What are these deep-seated social and economic forces? They are the frustration, discontentment, disappointment and anger of the Malaya and the non-Malays at the present social system, though for different reasons.

Instead of tearing down all barriers which divide the various races in this country, we see a new and more dangerous source of disunity arising through the deliberate encouragement of the government: namely, the division of Malaysians into ‘bumiputeras’ and ‘non- bumiputeras’.

The problem of nation building, then, is the crucial problem today, the problem of bringing up a Malaysian-centred generation instead of a Malay-centred, Chinese-centred or Indian-centre generation.

The students have deep stakes in this, because if we fail in our multi-racial experiment, there will be nothing left for the students and youths of today to inherit tomorrow.

To sum up, I will say the role of students in Malaysia is to mobilise student opinion and power behind a commitment to bring about a multi-racial nation.

Methods
How and in what manner student opinion and power is to be mobilised in Malaysia, it is something which the students themselves must formulate.

I can think of three possible lines of action:

  1. Launch a round-the-year education programme in the campus to instill into the students the importance of an uncompromising commitment to a multi-racial ideal in Malaysia, through talks, debates, forums, journals, rallies, demonstrations, etc.
  2. Sponsor studies into the economic, social, cultural and other causes of racialism, in order to better understand the phenomenon of racialism, and to stimulate public debate and understanding.
  3. Get all students, who are 21, to register as voters, and to support parties which are irrevocably committed to multi-racialism.

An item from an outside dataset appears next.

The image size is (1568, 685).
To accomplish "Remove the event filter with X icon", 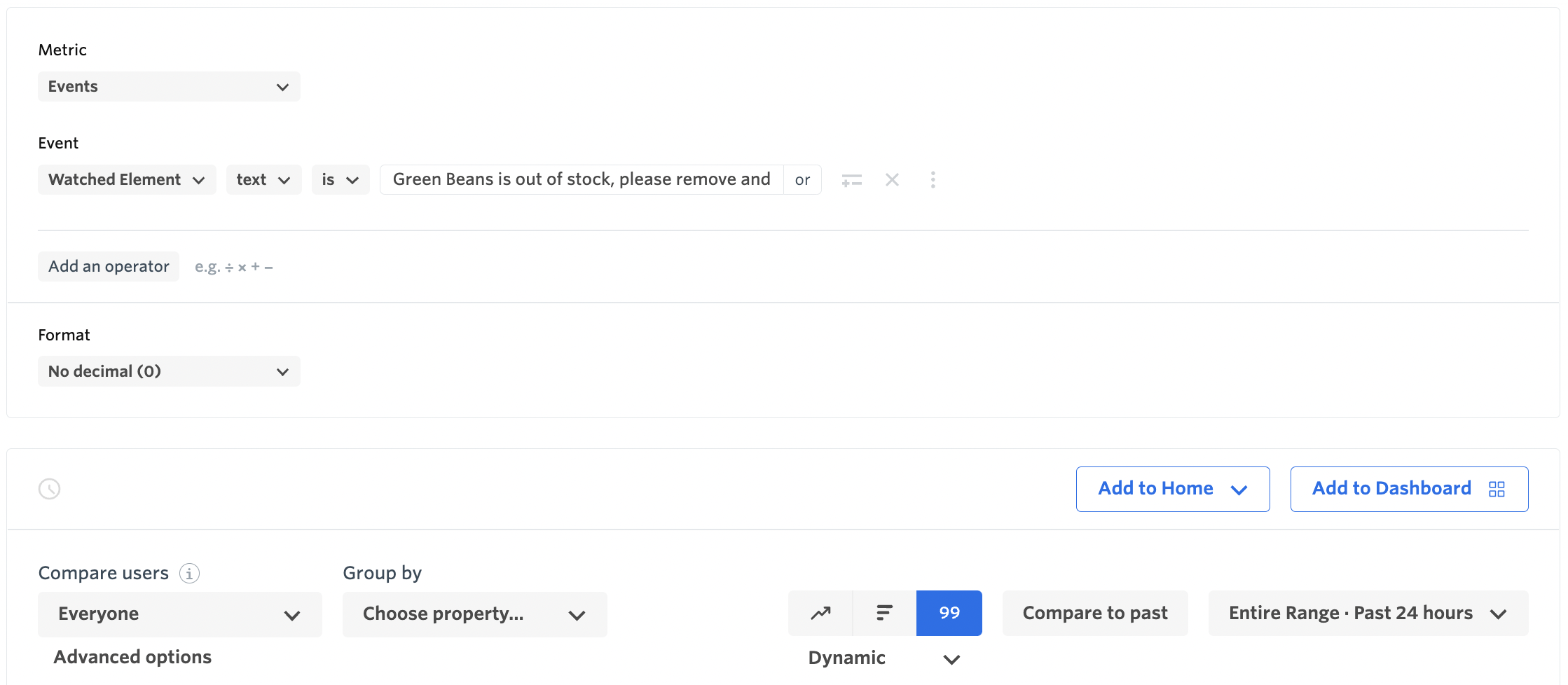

By urging students to commit themselves to a crusade for multi-racial nation, a do not mean that students should ignore other issues. What the students achieved in the case of suitability certificates in a feather in your cap. You should continue to be vocal and organised against any measure which is grossly unjust or wrong.

Party Politics
Before I conclude, I wish to discuss whether students should take part in party politics.

Firstly, I think it deplorable and disgraceful that five years after the inception of the University of Malaya in Kuala Lumpur, there is still no political club in the campus.

There should be political clubs, whether Alliance club, democratic socialist club, or capitalist club, for students inclined towards a particular political approach to discuss and hammer out their views. This is probably the only country which professes democracy but whose university is not allowed to have political clubs.

To the question whether students should be allowed to join political parties and take part in political activities, I will say “Yes”.
The two main reasons given against student participation in party politics are: firstly, students are immature and easily influenced; and secondly, it will affect their studies.

In rebuttal, I will say this: University students are mostly around or past 21 years of age, which makes them eligible voters. Now there are two classes of voters in the same age group – as non-university students of the same age can take part in party political activities. Is it seriously suggested that the non-university youth of the same age is more mature and less subject to influence?

Those who raise the argument that politics will interfere with students studies forget that in modern life, students are subject to all sorts of distraction and diversions, and that it basically depends on the student himself to exert self-discipline to attend to his studies. I really doubt that the percentage of failures in the university will be higher when students are allowed to take part in party activities than now.

The advantaged to the derived from student participation in party activities is that students will sharpen their sense of social commitment and purpose, and marry ideals with action.

Students who have put their beliefs and ideas into action are more wholesome citizens than those who allow their ideals and beliefs to be stifled in a campus where a psychology of fear prevails. The nation will also the richer from such an experience.